▸ Tasks to perform:
[1] In the notice below about the MSc position on lobster behavior, on what date is the student position set to start?
[2] Carry on the notice below about the lobster toxicology MSc position, picking up after its last sentence.

▸ Text section:
Graduate Student Position Available

M.Sc. Position in Toxicology of Lobster Behaviour

IMPORTANT:  THIS POSITION HAS BEEN FILLED

Interested in aquatic animal behaviour or applied research in toxicology or estuarine restoration?  Interested in building expertise in a range of techniques, including field work with SCUBA, semi-automated video analysis of behavioural experiments, and contaminant tissue analyses?

Dr. Russell Wyeth and Dr. Jim Williams in Biology at St. Francis Xavier University (StFX) are accepting applications for an MSc student position to start Jan 1, 2018.  This position is fully funded ($18,000 x 2 years), and tuition support is also possible.

Our research is focused on understanding how lobster behaviour is affected by industrial pollution and to what degree lobster behaviour returns to normal following remediation work to remove pollutants from the environment.

Context: Boat Harbour, Nova Scotia, located in Pictou Co. Nova Scotia, has been receiving effluent from pulp and paper mills as well as Canso Chemicals Chlor Alkali Plant over 50 years.  Boat Harbour has also been impacted by other air borne industrial emissions.  As part of an agreement with Pictou Landing First Nation, the provincial government has committed to close the effluent inflow into Boat Harbour.  The remediation project for this contaminated environment is underway, with the eventual goal of re-opening Boat Harbour as tidal waters with a restored estuarine ecosystem.  Lobster are common in the area and an important fisheries resource that may be affected by contaminants in the Boat Harbour sediment.  It is important to establish whether or not the contaminants accumulate in lobster and whether they affect their behaviour.

▸ Dataset entries:
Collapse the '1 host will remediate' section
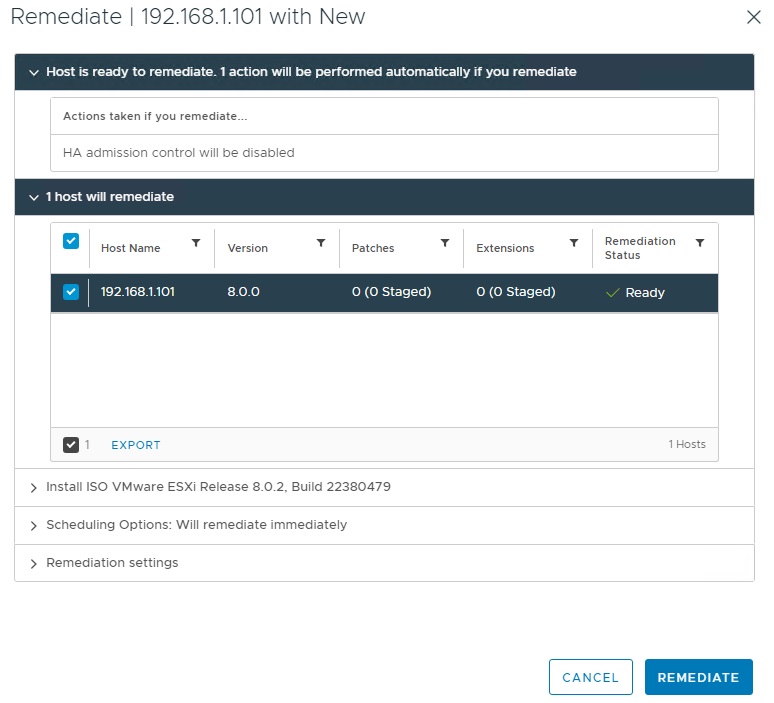 point(34,197)
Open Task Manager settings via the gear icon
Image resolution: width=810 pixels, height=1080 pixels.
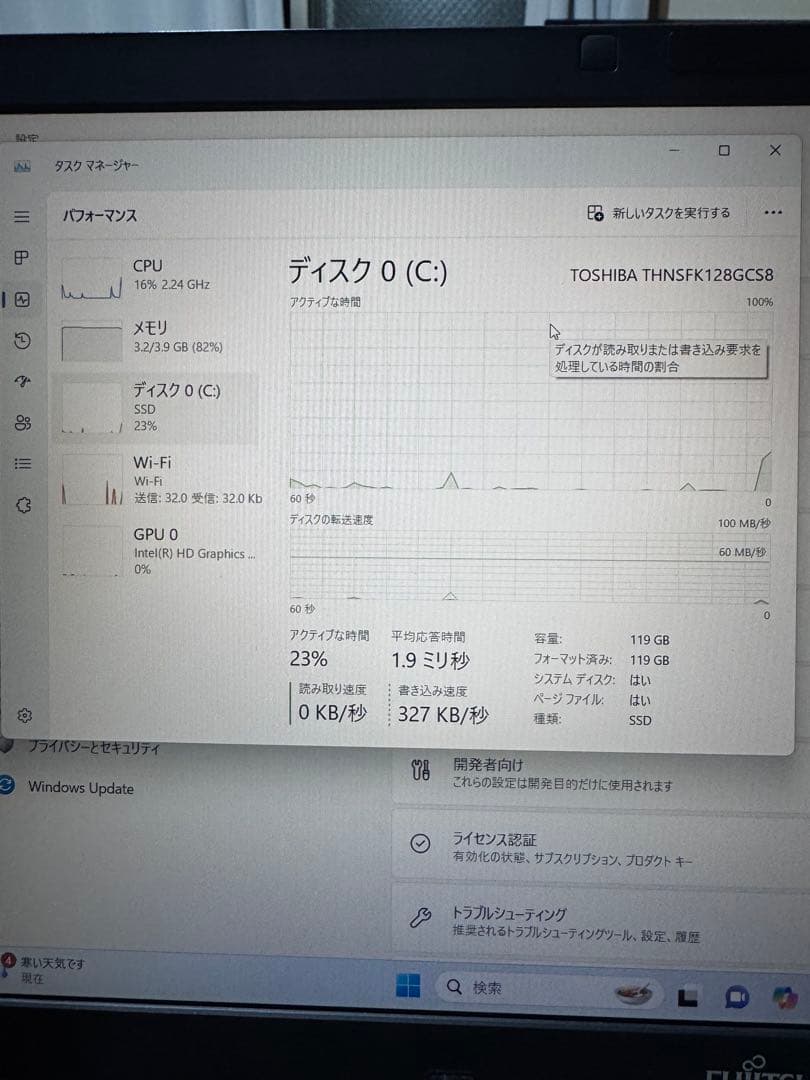24,715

▸ Answers by item number:
[1] Jan 1, 2018.

[2]
Project: Using both trapped adults and juveniles caught by SCUBA, the MSc candidate will use laboratory experiments to explore uptake of contaminants from Boat Harbour sediment and its effects on key behaviours.  Contaminant analysis will be completed in collaboration with researchers at Dalhousie University and Cape Breton University.  Behavioural analyses will test effects of contaminants on predator escape responses, feeding activities, and shelter construction behaviours.

Applicants with prior experience with SCUBA, toxicology, or behavioural research are encouraged to apply, but these skills are not prerequisites for the position.